MSK Flashcards
What are the features of spinal stenosis?
Usually gradual onset
Unilateral or bilateral leg pain with or without back pain, numbness, weakness which is worse on walking, relieves when sitting down, leaning forwards and crouching down
Pain may be described as ‘aching’, ‘crawling’
Clinical exam often normal
MRI to confirm diagnosis
Features of ankylosing spondylitis
Ix and Mx?
Typically a young man who presents with lower back pain and stiffness
Stiffness is usually worse in morning and improves with activity
the ‘A’s
- apical fibrosis
- anterior uveitis
- aortic regurg
- achilles tendonitis
- AV node block
- amyloidosis
ESR CRP usually raised (though normal doesnt exclude)
HLA-B27 isn’t useful diagnostically, but is positive in 90% of AS patients
Plain Xray of sacroiliac joins is most useful in establishing the diagnosis:
- sacrioliitis: subchondral erosions, sclerosis
- squaring of lumbar vertebrae
- bamboo spine (late and uncommon)
syndesmophytes (due to ossification of outer fibers of annulus fibrosus)
- CXR: apical fibrosis
If xray -ve but clinical suspicion is high - MRI
Mx - encourage regular exercise such as swimming
- NSAIDS are firs tline
- physiotherapy
- DMARDs only useful if peripheral joint involvement
Signs, causes and management of an iliopsoas abscess
Collection of pus in iliopsoas compartment
Primary causes - haematogenous spread of bacteria, commonly S aureus
Secondary - Crohn’s, diverticulitis, colorectal, UTI, GU cancer, verbal osteomyelitis, femoral catheter, lithotripsy, endocarditis, IVDU
Fever, back/flank pain, limp, weight loss
On exam
- patient in supine position with the knee flexed and the hip mildly externally rotated
- place hand proximal to patients ipsilateral knee and ask to lift thigh against your hand –> pain due to contraction of the psoas muscle
- lie patient on normal side and hyperextend affected hip. should elicit pain as psoas muscle is stretched
Ix - CT abdo
Mx - ABX
- percutaneous drainage
- surgery if failure of percutaneous drainage or another intra-abdo pathology that requires surgery
Cauda equina syndrome
Most common cause is central disc prolapse, typically at L4/5 or L5/S1
Other causes - tumours, infection, trauma, haematoma
Lumbosacral nerve roots below the spinal cord are compressed. can present in a variety of ways
- low back pain
- bilateral sciatica in 50% of cases
- reduced sensation/pins and needles in the perianal area
- decreased anal tone
- urinary dysfunction (incontinence is a late sign that may indicate irreversible damage)
Ix - urgent MRI
Mx - surgical decompression
Sites of nerve root compression how they present
L3 - sensory loss over anterior thigh
- weak quads
- reduced knee reflex
- positive femoral stretch test
L4 - sensory loss anterior aspect of knee
- weak quads
- reduced knee reflex
- positive femoral stretch test
L5 - sensory loss dorsum of foot
- weakness in foot and big toe dorsiflexion
- reflexes INTACT
- positive sciatic nerve stretch test
s1 - sensory loss posterolateral aspect of leg and lateral aspect of foot
- weakness in plantar flexion of foot
- reduced ankle reflex
- positive sciatic nerve stretch test
What is polymyositis and how is it investigated?
Inflammatory disorder of typically insidious onset leading to symmetrical, proximal muscle weakness.
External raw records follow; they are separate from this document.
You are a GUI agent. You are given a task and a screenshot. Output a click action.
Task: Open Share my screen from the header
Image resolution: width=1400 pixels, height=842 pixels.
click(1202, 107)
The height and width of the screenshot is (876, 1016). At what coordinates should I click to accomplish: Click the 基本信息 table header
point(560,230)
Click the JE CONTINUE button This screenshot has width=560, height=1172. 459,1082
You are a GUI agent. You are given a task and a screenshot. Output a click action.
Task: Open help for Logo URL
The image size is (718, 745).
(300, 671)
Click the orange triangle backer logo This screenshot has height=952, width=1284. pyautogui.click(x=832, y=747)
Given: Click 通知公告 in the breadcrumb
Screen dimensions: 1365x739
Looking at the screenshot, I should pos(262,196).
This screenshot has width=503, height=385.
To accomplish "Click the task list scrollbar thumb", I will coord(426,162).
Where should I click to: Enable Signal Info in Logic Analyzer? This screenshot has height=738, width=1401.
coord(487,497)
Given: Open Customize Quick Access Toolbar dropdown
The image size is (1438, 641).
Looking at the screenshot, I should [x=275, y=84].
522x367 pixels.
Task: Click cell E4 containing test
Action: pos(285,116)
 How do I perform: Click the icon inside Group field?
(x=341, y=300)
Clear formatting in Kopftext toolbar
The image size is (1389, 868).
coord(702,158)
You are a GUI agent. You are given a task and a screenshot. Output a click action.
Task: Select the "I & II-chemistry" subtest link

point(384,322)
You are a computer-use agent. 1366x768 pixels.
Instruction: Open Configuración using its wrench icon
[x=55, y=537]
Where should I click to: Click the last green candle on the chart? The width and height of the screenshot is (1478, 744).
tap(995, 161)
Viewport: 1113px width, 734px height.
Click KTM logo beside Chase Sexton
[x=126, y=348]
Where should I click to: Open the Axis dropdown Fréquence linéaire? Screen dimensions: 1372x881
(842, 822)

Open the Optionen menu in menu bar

Blood tests typically reveal a significantly raised CREATINE KINASE. May manifest in the presence of malignancy
Features - proximal muscle weakness +/- tenderness, Raynaud’s, respiratory muscle weakness, interstitial lung disease, dysphagia, dysphonia
Ix - high CK, other muscle enzymes high in 85-95% of pts, EMG, muscle biopsy, may have anti-synthetase abs.
Dermatomyositis is a variant of the disease where skin manifestations are prominent, for example a purple (heliotrope) rash on the cheeks and eyelids
SLE investigations
99% are ANA positive (high sensitivity, low specificity, used as a rule out test)
20% rheumatoid factor positive
anti-dsDNA: highly specific but less sensitive (70%)
anti-Smith: high spec, sensitivity 30%
also: anti-U1 RNP, SS-A (anti-Ro) and SS-B (anti-La)
Monitoring
- inflam markers, usually ESR used.
- during active disease CRP may be normal so a raised CRP may indicate an underlying infection
C3,C4 low during active disease
Colles and Smith’s fractures?
And Barton’s fracture?
Colles
- fall onto extended outstretched hands
- described as a dinner fork type deformity
- classic colles fractures have the following 3 features:
1. transverse fracture of the radius
2. 1 inch proximal to the radio-carpal joint
3. dorsal displacement and angulation
Smiths
- reverse colles fracture
- volar angulation of distal radius fragment (garden spade deformity )
- caused by falling backwards onto the palm of an oustretched hand or falling with wrists flexed
Barton’s
- distal radius fracture like colles/smiths with associated radiocarpal dislocation
- fall onto extended and pronated wrist
Scaphoid fractures?
Most common carpal fractures
Surface of scaphoid is covered by articular cartilage with small area available for blood vessels (fracture risks blood supply)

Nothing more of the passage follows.